High password Entropy ( Very difficult to guess)

• No single words

Mix upper and lower case with special characters

Passwords at least 8 characters

Question 15

What is an AUP

Answer 15

Acceptable use policy

Detailed document that covers many topics, internet, telephones, PCs

Used by company to limit legal liability

Question 16

What is a remote access policy

Answer 16

Policy for everyone that specifies technical requirements such as:

-Encrypted connection

-Confidential credentials

-hardware/software requirements

Question 17

What is the use of a floor plan

Answer 17

Used for network documentation to overlay the wired and wireless network with the existing architectural layout.

-Wires in celling

• AP locations

Question 18

Where does a floor plan come in handy

Answer 18

Great for matching end-user desks with a patch on the panel in the IDF/MDF

Also great for planning network projects

Question 19

What is a physical network map

Answer 19

A map that follows physical wire and devices. This can include physical rack locations as well.

Question 20

What is a distribution frame

Answer 20

Often a room or a laocation which serves a a major part of the network

Typically mounted on wall or flat surface and contains punchdown blocks and patch panels

Question 21

What is an MDF

Answer 21

Main distribution Frame -

Central point of the network
- usually in a data center

-Termination point for WAN connections which makes it a good spot to test both ends of the WAN

Question 22

What is an IDF

Answer 22

Intermediate Distribution Frame -

Extension of the MDF and a strategic distro point

uplinks from the MDF and may include workgroup switches, and other local resources

Question 23

What is a logical network map?

Answer 23

Specialized software that provides a high level view of the WAN layout, and application flows.

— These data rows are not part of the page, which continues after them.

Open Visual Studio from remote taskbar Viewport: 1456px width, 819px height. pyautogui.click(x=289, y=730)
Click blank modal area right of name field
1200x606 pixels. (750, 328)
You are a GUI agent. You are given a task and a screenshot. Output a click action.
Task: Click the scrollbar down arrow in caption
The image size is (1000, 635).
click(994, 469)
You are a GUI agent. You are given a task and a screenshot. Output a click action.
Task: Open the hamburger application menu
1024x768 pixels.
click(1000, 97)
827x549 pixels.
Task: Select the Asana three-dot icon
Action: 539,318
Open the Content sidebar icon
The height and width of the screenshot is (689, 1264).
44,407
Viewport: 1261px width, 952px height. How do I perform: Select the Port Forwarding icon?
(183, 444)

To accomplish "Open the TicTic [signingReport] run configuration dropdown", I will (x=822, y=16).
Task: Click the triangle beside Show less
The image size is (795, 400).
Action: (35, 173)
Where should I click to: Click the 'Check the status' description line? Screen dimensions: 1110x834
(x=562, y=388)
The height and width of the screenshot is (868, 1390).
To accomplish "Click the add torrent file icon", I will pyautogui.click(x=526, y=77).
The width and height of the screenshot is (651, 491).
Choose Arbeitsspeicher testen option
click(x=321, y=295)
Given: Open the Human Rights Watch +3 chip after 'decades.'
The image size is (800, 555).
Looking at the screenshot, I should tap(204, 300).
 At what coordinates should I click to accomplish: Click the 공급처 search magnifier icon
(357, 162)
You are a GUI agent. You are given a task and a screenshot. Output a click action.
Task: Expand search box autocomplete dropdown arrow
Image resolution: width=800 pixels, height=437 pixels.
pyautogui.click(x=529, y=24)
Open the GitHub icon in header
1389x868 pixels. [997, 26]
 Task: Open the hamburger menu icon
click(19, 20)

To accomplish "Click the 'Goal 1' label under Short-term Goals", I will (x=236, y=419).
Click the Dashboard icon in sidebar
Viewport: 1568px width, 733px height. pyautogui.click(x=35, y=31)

Useful for planning and collaboration

Question 24

What are the standards for the presentation of information that includes cable, pathway, space, and grounding identifiers in a commercial building?

Answer 24

ANSI/TIA/EIA 606

Question 25

What is the use of a site survey

Answer 25

Identify Access Points

Determine the current wireless landscape

Create heat map of wireless network

Question 26

Describe internal and external audits

Answer 26

Internal -
Self imposed checks
Validate permissions, check access logs, verify user account status

External - May be required for compliance regulations

Question 27

What is the point of fault tolerance

Answer 27

To maintain uptime in the case of a system failure

Question 28

what is a drawback to fault tolerance

Answer 28

It increases cost and complexity to managing systems

Question 29

What are some single device fault tolerance examples

Answer 29

RAID, Redundant power supplies NIC Teaming

Question 30

What are some multi-device fault tolerance examples

Answer 30

Serverfarms with load balancing

Multiple network paths

Question 31

What is clustering

Answer 31

A logical collective of servers

Question 32

What is load balancing

Answer 32

Shared service load across components

Question 33

What is implied by HA

Answer 33

High availability -

Always on, always available.

Redundancy does not mean always available

Question 34

What are the downsides to HA

Answer 34

Higher quality server components, and an ever growing list of contingencies that should be planned for.